It’s been said “you can’t go home again.”
Thomas Wolfe wrote a novel with that title. Ernest Hemingway often returned to places that had been important in his life, such as the spot in Italy where he had been wounded in World War I. But invariably, he arrived at the same conclusion.
My favorite French author, Marcel Proust (his novel was translated in English as “Remembrance of Things Past”), believed one could go home again in memory, but even that, in today’s jargon, “was complicated.”
I snapped this photo on Saturday in Bismarck, N.D., of a big old house at 930 N. Fourth Street, converted long ago into small rental units.
Seeing it gave me a “Proustian” moment. I was flashed back 50 years to June 1966, when I lived on the top floor. Bismarck’s population then was less than 30,000; today it is nearly 70,000.
These days, the apartment would be called a “studio,” consisting of a room with a fake fireplace and a sofa that converted into a bed, and another room with a small stove, refrigerator, sink, and tiny adjacent toilet-shower combination.
My parents loaned me a bookshelf as well as a “coffee table” to place in front of the sofa. I stored my clothing in the trunk I had taken to college.
Since I was alone most of the time, I used any available floor space to stack books, file boxes, and a portable record player.
I had just graduated from Northwestern and taken a job in the Bill Guy Administration. My duties involved public information tasks in the State Highway Department, including tourism promotion. After hours, I was expected (with no additional pay) to help edit the Democratic-NPL Party’s newspaper, “The Leader.”
I worked in the Capitol building, where meeting young women was easier than I had ever imagined. Most were of German descent. One who saw my apartment was so appalled by the week’s worth of dirty dishes in the sink that she insisted on washing them.

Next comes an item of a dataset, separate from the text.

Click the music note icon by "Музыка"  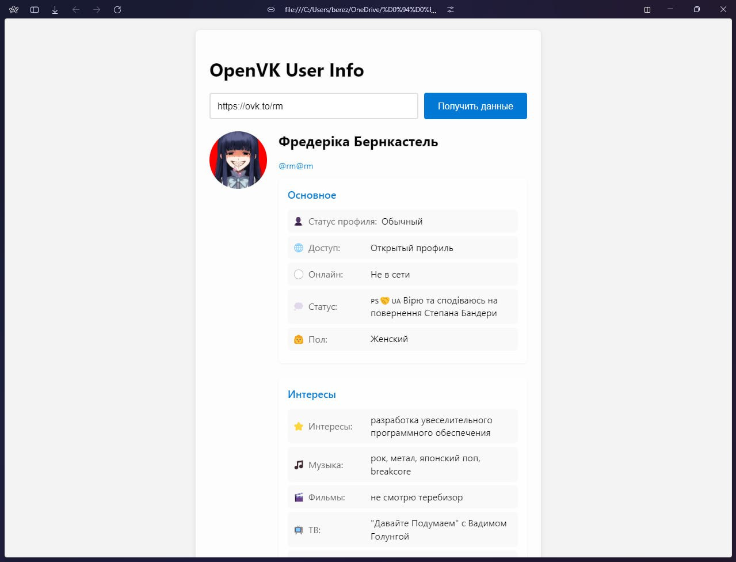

From there, my career took me to the University of North Dakota, then to St. Cloud State University and finally back to UND ,where I remained until I took early retirement in 2005.
Since the recent Bismarck visit, I’ve wondered how many dwelling places I’ve lived in since my year at 930 N. Fourth Street.
I’m a pack rat, so I do have some documentation: copies of all of the federal income tax forms I’ve filed since 1966.
So far, I’ve resided in 17 places, all but once as a renter, for periods ranging from one to eight years (the longest stint in the Ware House Apartments in Grand Forks, N.D.).
My current abode is with my partner Dorette Kerian in Bloomington, Minn., where we’ve now been for going on five years. Previously, we lived for six years on Primrose Court in Grand Forks as well as a briefly in Eden Prairie, Minn.
One thing is for certain.
If I thought that girl of German descent was demanding about household cleanliness and neatness in my 1966 place in Bismarck, I still had much to learn when I hooked up with Dorette, who is of Polish-Czech ancestry but with the same attitude.
But, fortunately for me, she is reasonably tolerant about what I do — or don’t do —- in her house.